Probe Asien Tournee NDR Elbphilharmonie Orchester

„Es haben alle mit viel Herz gespielt, so beseelt“, bilanziert Kontrabassist Jens Bomhardt den Auftritt. Bohmhardt genießt wie seine Kollegen den Neustart der Arbeit mit Gilbert. Der New Yorker ist künstlerisch gewachsen, seit er nach langen Jahren als Erster Gastdirigent des NDR Sinfonieorchesters eine mehrjährige künstlerische Pause in Hamburg einlegte. Seither hat er bei den New Yorker Philharmonikern und vielen anderen berühmten Orchestern gearbeitet, allein in Deutschland mit den Berliner Philharmoniker, dem Gewandhausorchester Leipzig und der Staatskapelle Dresden.

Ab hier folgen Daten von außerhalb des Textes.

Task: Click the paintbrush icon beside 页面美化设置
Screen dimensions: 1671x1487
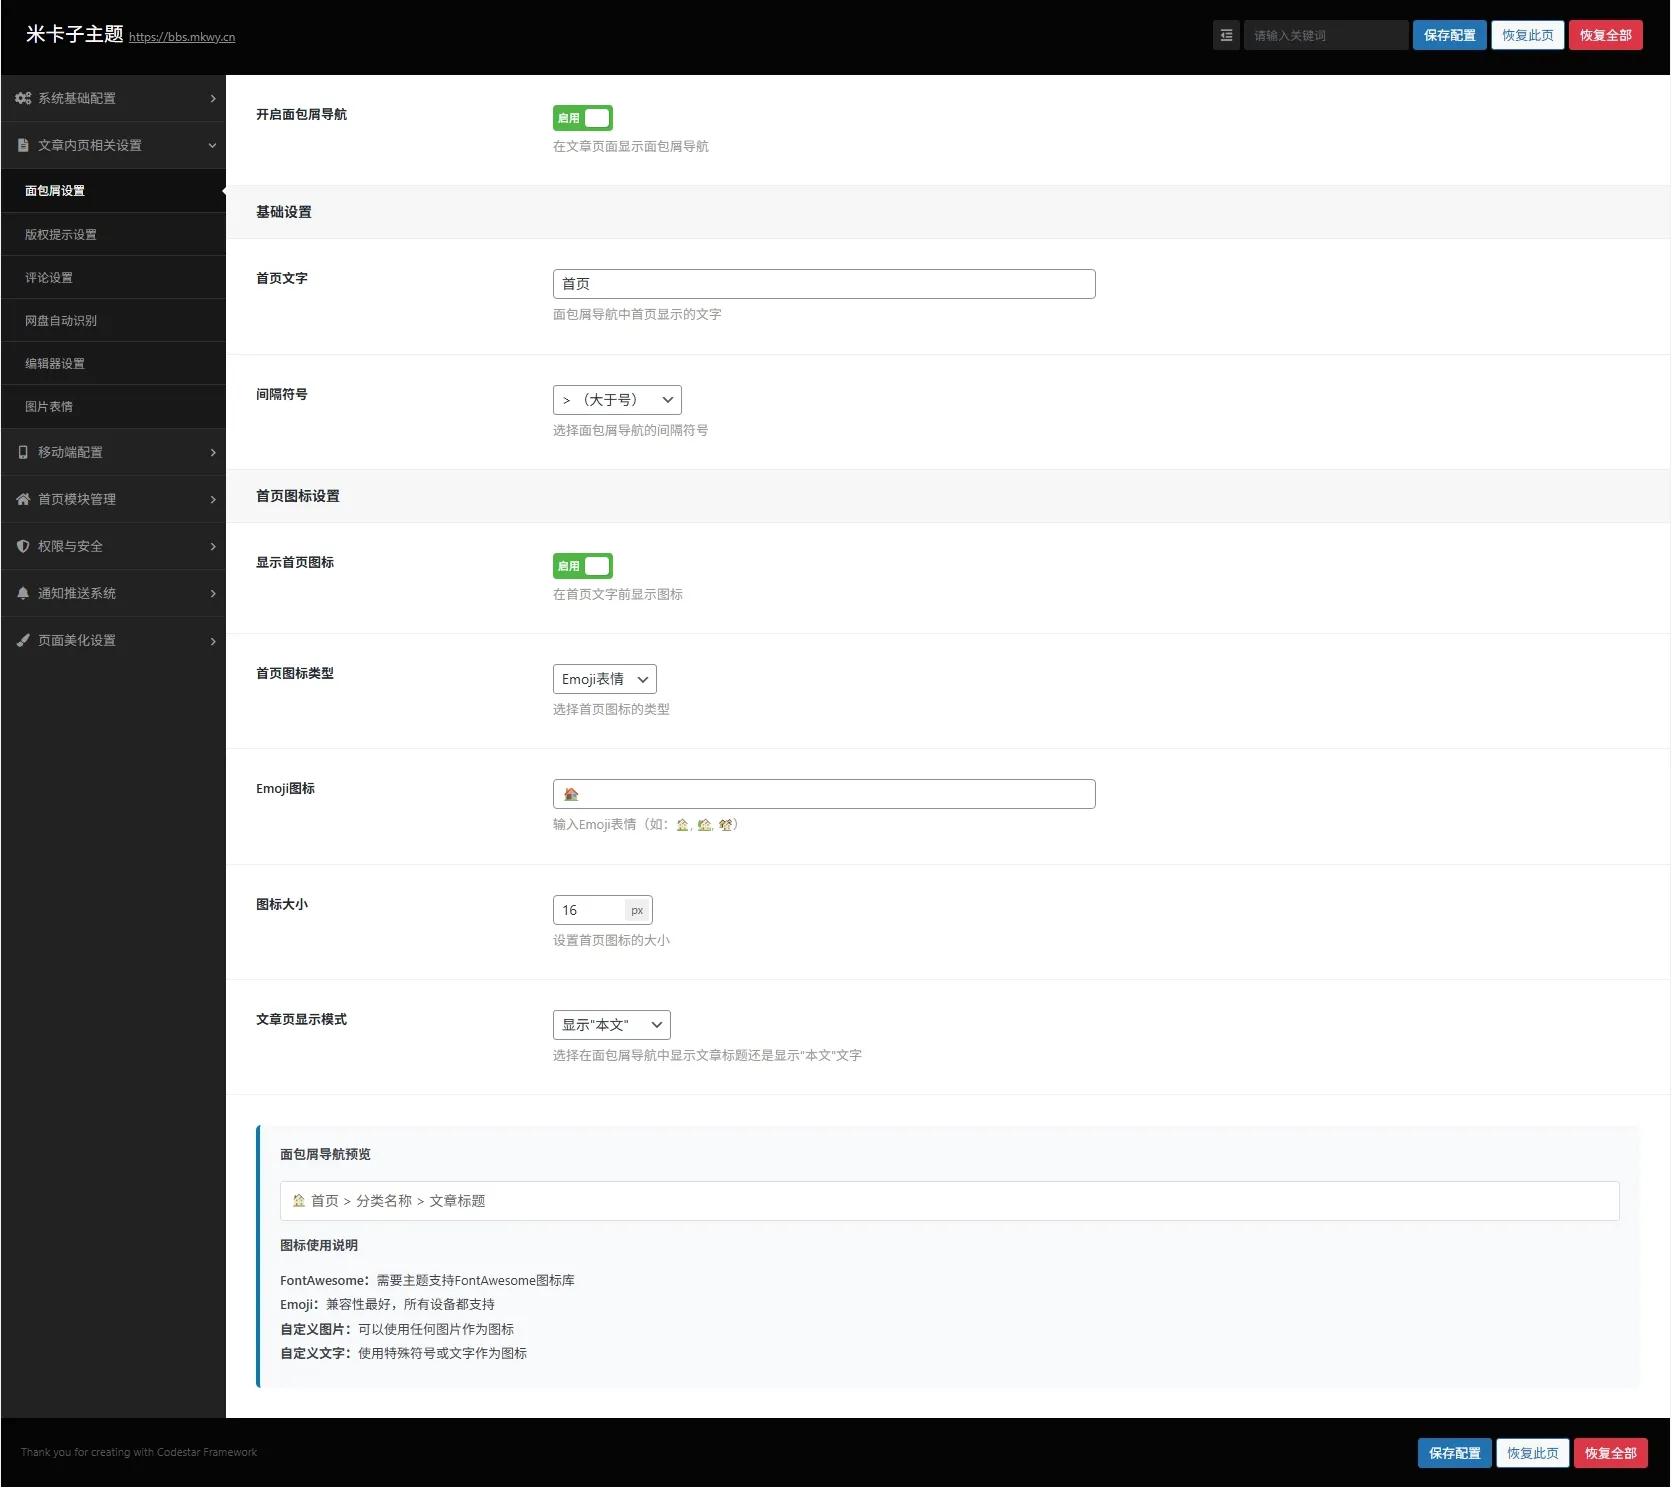Action: click(x=23, y=640)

Bei der Tour in Japan macht sich diese Erfahrung in einem stufenartigen Qualitätszuwachs von jeder Probe zu jedem Konzert, von jedem Konzert zu jeder Probe bemerkbar. „Und da sagt man immer, Einspielproben seien nicht so wichtig“, schmunzelt Walter Hermann, seit 30 Jahren Klarinettist im Orchester, ein paar Tage später in Tokio, „aber das war wieder eine hochintelligente Einspielprobe heute. Alan Gilbert hat pädagogisch einiges weggelassen und an anderen Stellen grundsätzlich gearbeitet, an den Basics, damit wir merken, wohin er will. Und er weiß ganz genau, was er will.“ Geigerin Motomi Ishikawa kennt den neuen Chef seit 2006, als sie nach dem Musikstudium in Hamburg ihren ersten Profivertrag beim NDR unterzeichnete. „Er wird immer besser, immer besser“, schwärmt sie.

Die gute Stimmung bei den Proben, die großen Fortschritte und die Konzerterfolge, wie jener in der Suntory Hall in Tokio, sorgen auf der Tour für eine nahezu ausgelassene Stimmung. „Es ist wie auf einer Klassenfahrt“, meint Ishikawa, die natürlich in ihrer Heimat die Gelegenheit wahrnimmt, Freunde und Familie zu treffen. Viele andere nutzen die Gelegenheit, sich der japanischen Kultur weiter zu nähern und durchstreifen, wenn der Dienstplan es zulässt, das Land als Touristen, meist für einen halben Tag. Dann geht es wieder in den Bus, den Zug, das Flugzeug oder an die nachhaltige Arbeit, von der auch das Hamburger Publikum von der kommenden Saison an profitieren wird.